Supplied entries:
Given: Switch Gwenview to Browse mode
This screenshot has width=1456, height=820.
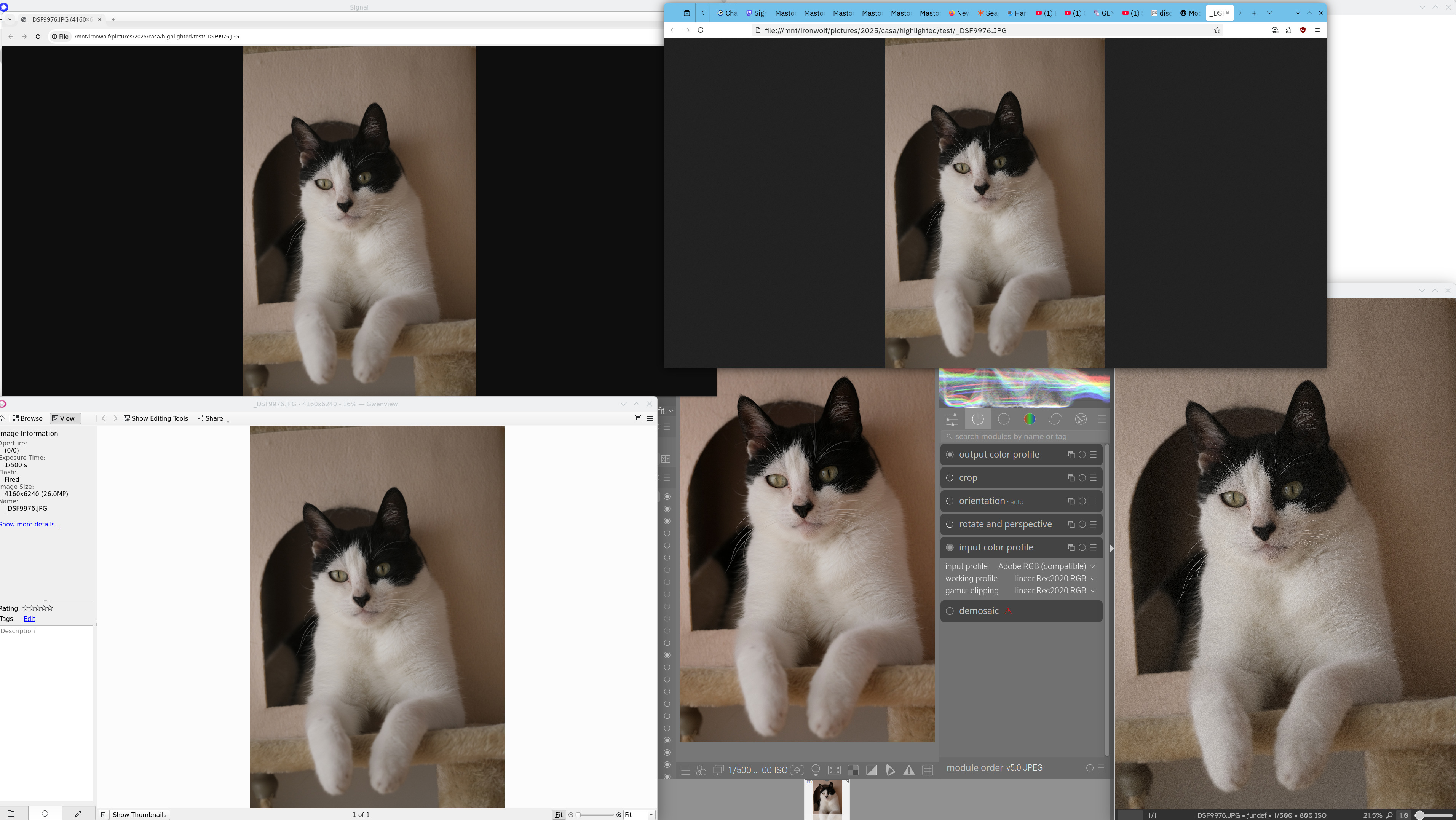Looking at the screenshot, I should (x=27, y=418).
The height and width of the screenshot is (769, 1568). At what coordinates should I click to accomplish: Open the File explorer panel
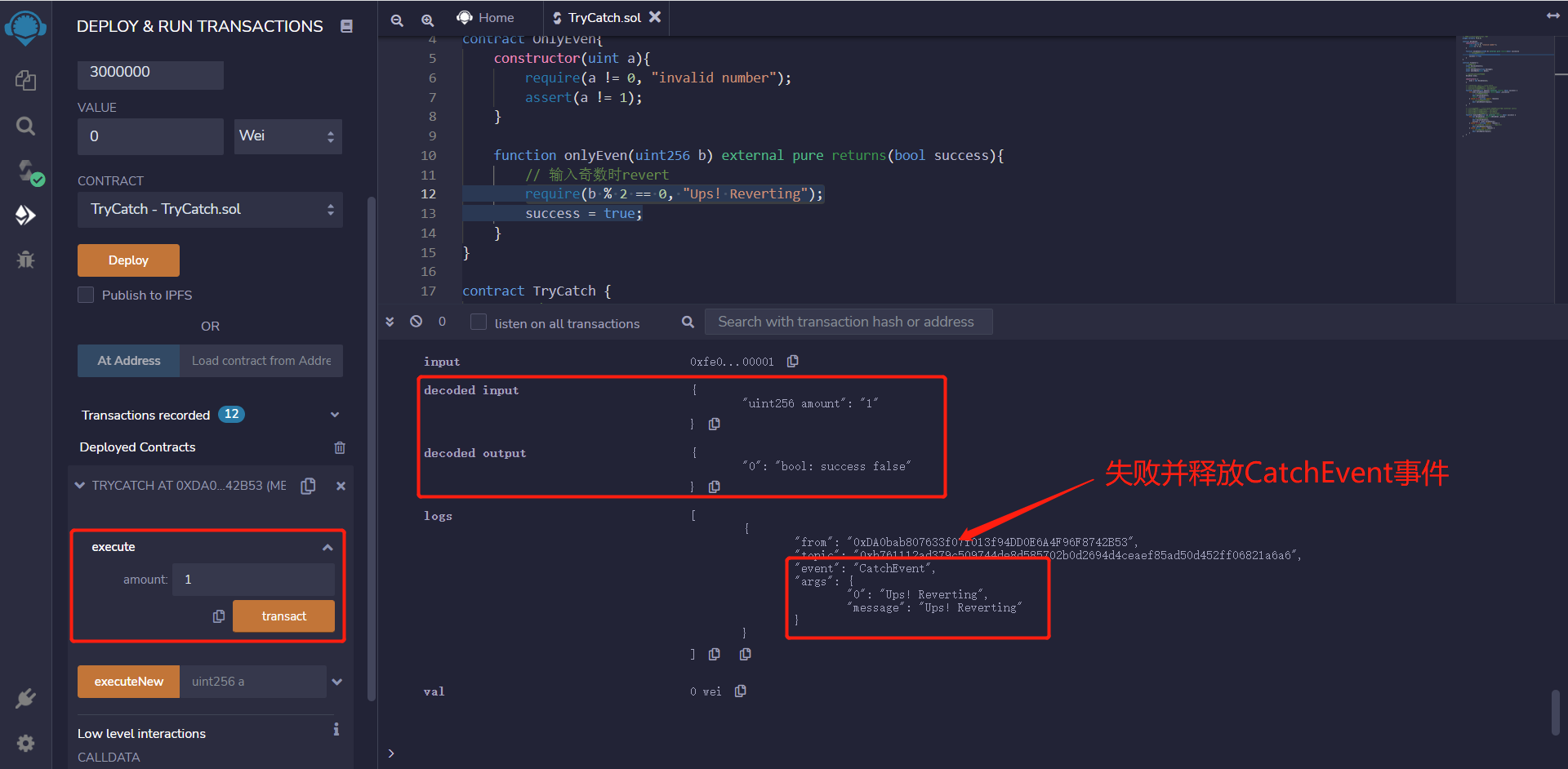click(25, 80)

What the exercise asks: Would you restate word for word each line from the one that holds "This screenshot has width=1456, height=820." to the end of the material, both ends included, without the pictures?

Output:
This screenshot has width=1456, height=820.
Looking at the screenshot, I should (x=27, y=418).
The height and width of the screenshot is (769, 1568). At what coordinates should I click to accomplish: Open the File explorer panel
click(25, 80)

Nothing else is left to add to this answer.